What you should output is the data below, unchanged in every character.

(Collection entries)
----

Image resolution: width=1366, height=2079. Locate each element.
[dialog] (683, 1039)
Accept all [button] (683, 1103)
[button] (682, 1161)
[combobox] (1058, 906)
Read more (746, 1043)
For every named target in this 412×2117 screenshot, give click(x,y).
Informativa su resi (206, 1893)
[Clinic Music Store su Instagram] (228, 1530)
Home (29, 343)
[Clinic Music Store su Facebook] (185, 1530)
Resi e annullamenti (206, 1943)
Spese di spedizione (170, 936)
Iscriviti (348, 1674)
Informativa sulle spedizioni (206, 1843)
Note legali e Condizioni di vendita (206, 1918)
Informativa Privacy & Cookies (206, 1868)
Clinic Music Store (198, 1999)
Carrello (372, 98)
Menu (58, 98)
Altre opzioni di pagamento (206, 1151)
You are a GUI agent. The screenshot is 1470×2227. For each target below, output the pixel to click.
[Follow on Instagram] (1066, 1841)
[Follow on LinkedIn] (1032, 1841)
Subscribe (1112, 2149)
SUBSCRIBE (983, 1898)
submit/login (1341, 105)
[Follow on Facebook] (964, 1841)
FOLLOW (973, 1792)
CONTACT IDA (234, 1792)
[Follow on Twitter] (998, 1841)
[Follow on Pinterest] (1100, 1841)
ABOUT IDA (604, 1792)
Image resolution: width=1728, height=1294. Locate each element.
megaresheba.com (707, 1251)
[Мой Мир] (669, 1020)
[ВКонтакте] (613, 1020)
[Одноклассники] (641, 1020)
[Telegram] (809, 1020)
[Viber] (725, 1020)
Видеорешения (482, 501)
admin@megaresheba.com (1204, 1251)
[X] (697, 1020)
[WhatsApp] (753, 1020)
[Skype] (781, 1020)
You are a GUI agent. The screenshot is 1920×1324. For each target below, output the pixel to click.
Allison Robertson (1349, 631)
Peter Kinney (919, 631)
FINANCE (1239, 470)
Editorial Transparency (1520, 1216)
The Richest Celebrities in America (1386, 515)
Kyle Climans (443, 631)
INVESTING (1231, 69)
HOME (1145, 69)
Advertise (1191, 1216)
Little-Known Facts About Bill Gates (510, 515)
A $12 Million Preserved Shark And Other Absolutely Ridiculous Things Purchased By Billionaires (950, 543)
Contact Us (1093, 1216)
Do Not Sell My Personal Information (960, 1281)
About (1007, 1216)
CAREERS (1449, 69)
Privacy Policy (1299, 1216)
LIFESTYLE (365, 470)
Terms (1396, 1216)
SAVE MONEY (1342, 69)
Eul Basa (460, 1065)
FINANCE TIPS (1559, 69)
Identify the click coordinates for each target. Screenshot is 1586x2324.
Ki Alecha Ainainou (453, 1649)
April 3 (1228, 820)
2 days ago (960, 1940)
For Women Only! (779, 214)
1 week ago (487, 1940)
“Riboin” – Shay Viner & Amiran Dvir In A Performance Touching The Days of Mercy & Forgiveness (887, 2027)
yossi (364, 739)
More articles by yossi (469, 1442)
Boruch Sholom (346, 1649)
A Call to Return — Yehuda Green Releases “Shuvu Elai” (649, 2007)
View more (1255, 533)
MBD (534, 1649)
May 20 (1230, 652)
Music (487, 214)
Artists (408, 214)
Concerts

----

Reply ::
Image resolution: width=1366, height=2079. Locate each element.
[dialog] (683, 1039)
Accept all [button] (683, 1103)
[button] (682, 1161)
[combobox] (1058, 906)
Read more (746, 1043)
For every named target in this 412×2117 screenshot, give click(x,y).
Informativa su resi (206, 1893)
[Clinic Music Store su Instagram] (228, 1530)
Home (29, 343)
[Clinic Music Store su Facebook] (185, 1530)
Resi e annullamenti (206, 1943)
Spese di spedizione (170, 936)
Iscriviti (348, 1674)
Informativa sulle spedizioni (206, 1843)
Note legali e Condizioni di vendita (206, 1918)
Informativa Privacy & Cookies (206, 1868)
Clinic Music Store (198, 1999)
Carrello (372, 98)
Menu (58, 98)
Altre opzioni di pagamento (206, 1151)
You are a GUI agent. The screenshot is 1470×2227. For each target below, output the pixel to click.
[Follow on Instagram] (1066, 1841)
[Follow on LinkedIn] (1032, 1841)
Subscribe (1112, 2149)
SUBSCRIBE (983, 1898)
submit/login (1341, 105)
[Follow on Facebook] (964, 1841)
FOLLOW (973, 1792)
CONTACT IDA (234, 1792)
[Follow on Twitter] (998, 1841)
[Follow on Pinterest] (1100, 1841)
ABOUT IDA (604, 1792)
Image resolution: width=1728, height=1294. Locate each element.
megaresheba.com (707, 1251)
[Мой Мир] (669, 1020)
[ВКонтакте] (613, 1020)
[Одноклассники] (641, 1020)
[Telegram] (809, 1020)
[Viber] (725, 1020)
Видеорешения (482, 501)
admin@megaresheba.com (1204, 1251)
[X] (697, 1020)
[WhatsApp] (753, 1020)
[Skype] (781, 1020)
You are a GUI agent. The screenshot is 1920×1324. For each target below, output the pixel to click.
Allison Robertson (1349, 631)
Peter Kinney (919, 631)
FINANCE (1239, 470)
Editorial Transparency (1520, 1216)
The Richest Celebrities in America (1386, 515)
Kyle Climans (443, 631)
INVESTING (1231, 69)
HOME (1145, 69)
Advertise (1191, 1216)
Little-Known Facts About Bill Gates (510, 515)
A $12 Million Preserved Shark And Other Absolutely Ridiculous Things Purchased By Billionaires (950, 543)
Contact Us (1093, 1216)
Do Not Sell My Personal Information (960, 1281)
About (1007, 1216)
CAREERS (1449, 69)
Privacy Policy (1299, 1216)
LIFESTYLE (365, 470)
Terms (1396, 1216)
SAVE MONEY (1342, 69)
Eul Basa (460, 1065)
FINANCE TIPS (1559, 69)
Identify the click coordinates for each target. Screenshot is 1586x2324.
Ki Alecha Ainainou (453, 1649)
April 3 (1228, 820)
2 days ago (960, 1940)
For Women Only! (779, 214)
1 week ago (487, 1940)
“Riboin” – Shay Viner & Amiran Dvir In A Performance Touching The Days of Mercy & Forgiveness (887, 2027)
yossi (364, 739)
More articles by yossi (469, 1442)
Boruch Sholom (346, 1649)
A Call to Return — Yehuda Green Releases “Shuvu Elai” (649, 2007)
View more (1255, 533)
MBD (534, 1649)
May 20 (1230, 652)
Music (487, 214)
Artists (408, 214)
Concerts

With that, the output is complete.